**作業の目的:** 頭皮・毛髪用香粧品とシャンプー剤について書かれた文章を、2文で要約してください。

**本文セクション:**
---

頭皮・毛髪用香粧品とは?
頭皮・毛髪用香粧品は、頭皮や毛髪の健康を維持し、毛髪の癖をとり、健康な状態にしたうえで、思いどおりのヘアスタイルやウエーブ、カラーを得るために用いるものを言います。
(例)
- シャンプー剤
- ヘアリンス剤
- ヘアトリートメント剤
- 育毛剤
- スタイリング剤
- パーマ剤
- 染毛剤
シャンプー剤
シャンプー剤の目的
【目的】
頭部の垢あかや汚れを除去して清潔にし、生理機能を高めて頭皮や毛髪を美しく保つこと。
- 洗浄力はもちろん必要であるが、皮脂などの油分を除去しすぎて頭皮の生理機能に害が及んだり、毛髪の光沢や美しさが失われたりしてはならない。
シャンプー剤の進化
従来シャンプー剤は主に”洗浄”を、ヘアリンス剤は毛髪に残ったシャンプーを“すすぐ"という目的で使用されていました。
その後、シャンプー剤の開発が進み、本来ヘアリンス剤が受け持っていた、コンデイショニング作用がシャンプー剤にも賦与されました。
シャンプー剤とへアリンス剤の機能を一体化したものを、リンス一体型シャンプー(リンスインシャンプー)と言います
クレンジングとは
汚れを浮かして落とすこと。
コンディショニング作用とは
毛髪に、よりよい手ざわり・つや・はり・こしをあたえる作用。
シャンプー剤の成分
洗浄のための成分
洗浄のための主な成分は、陰イオン界面活性剤(例)高級アルコール系合成洗剤、石けんなどです。
弱酸性で低刺激のシャンプー剤の洗浄剤には、両性界面活性剤(ベタイン型、アミノ酸系)が用いられています。
コンディショニング成分
コンディショニング成分としては、第四級アンモニウム塩、タンパク質やその加水分解物、油性物質、保湿剤などが加えられます。
まとめ表
洗浄のための成分 | 主な成分 | 陰イオン界面活性剤例)高級アルコール系合成洗剤(アルキル硫酸ナトリウム)、石けんなど |
低刺激のシャンプー剤に使われる成分 | 両性界面活性剤(ベタイン型、アミノ酸系) | |
コンディショニング成分 | 第四級アンモニウム塩、タンパク質やその加水分解物、油性物質、保湿剤など |
- シャンプーの主成分は、陰イオン界面活性剤(高級アルコール系合成洗剤、石けんなど)
- 低刺激のシャンプー剤に使われる成分は、両性界面活性剤
- 第四級アンモニウム塩は、リンス剤(コンディショニング成分)である。
シャンプー剤の性質
シャンプー剤に必要な一般的性質には以下のようなものがあります。
- 豊富で持続性のあるきめの細かい泡が豊富生じること
- 頭皮、目の粘膜などを刺激せず、安全性が高いこと。

---

**データ抜粋:**
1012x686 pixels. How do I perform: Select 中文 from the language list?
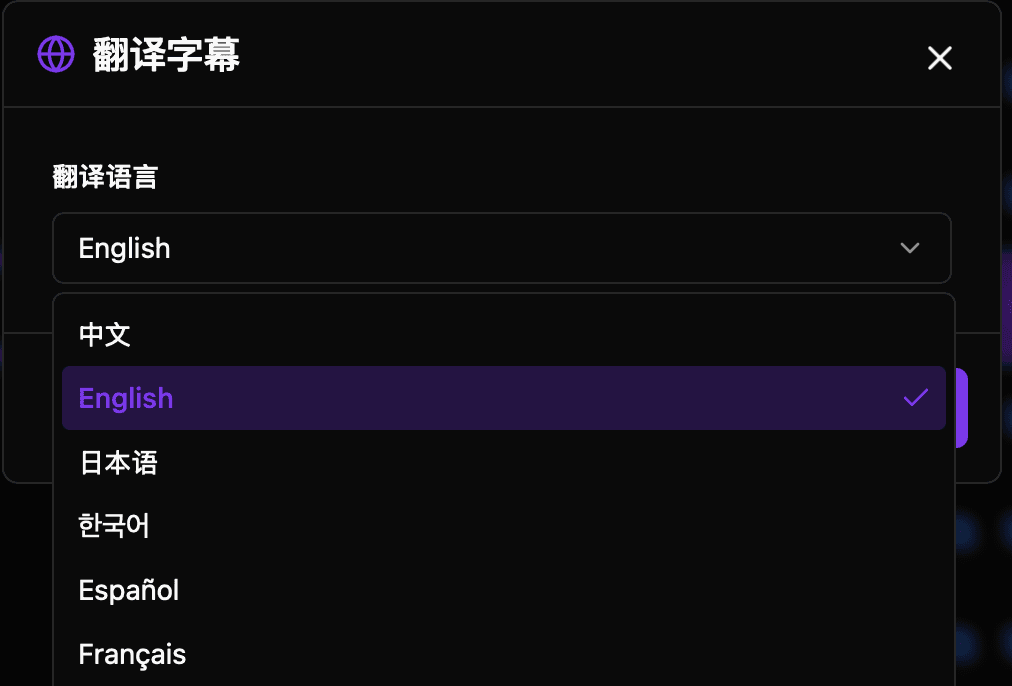point(105,334)
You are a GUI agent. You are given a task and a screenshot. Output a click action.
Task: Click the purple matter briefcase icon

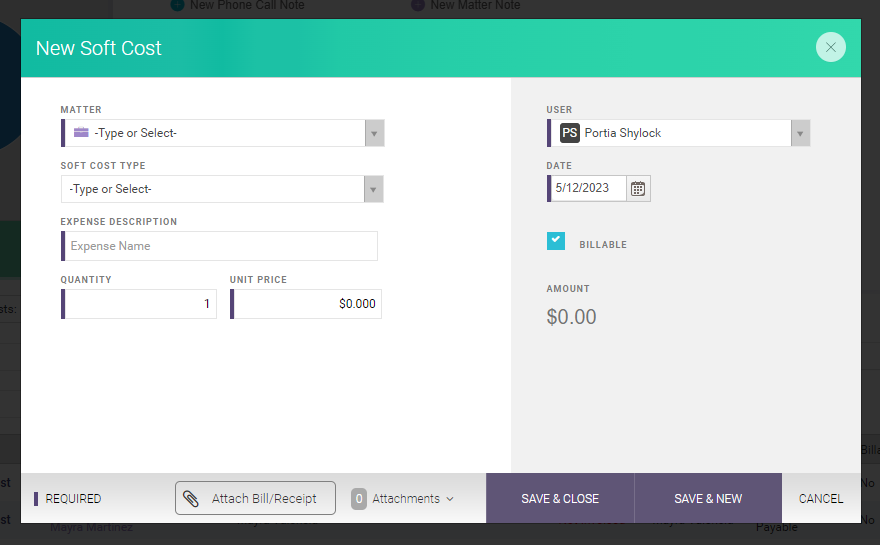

---

**記述式の解答:** 頭皮・毛髪用香粧品は、頭皮や毛髪の健康を保ち、思いどおりのヘアスタイルやウエーブ、カラーを得るために使うものです。その一つであるシャンプー剤は、頭部の垢や汚れを落として頭皮や毛髪を美しく保つことを目的とし、主な洗浄成分は陰イオン界面活性剤で、低刺激のものには両性界面活性剤が使われ、もとはヘアリンス剤が受け持っていたコンディショニング作用も加えられるようになりました。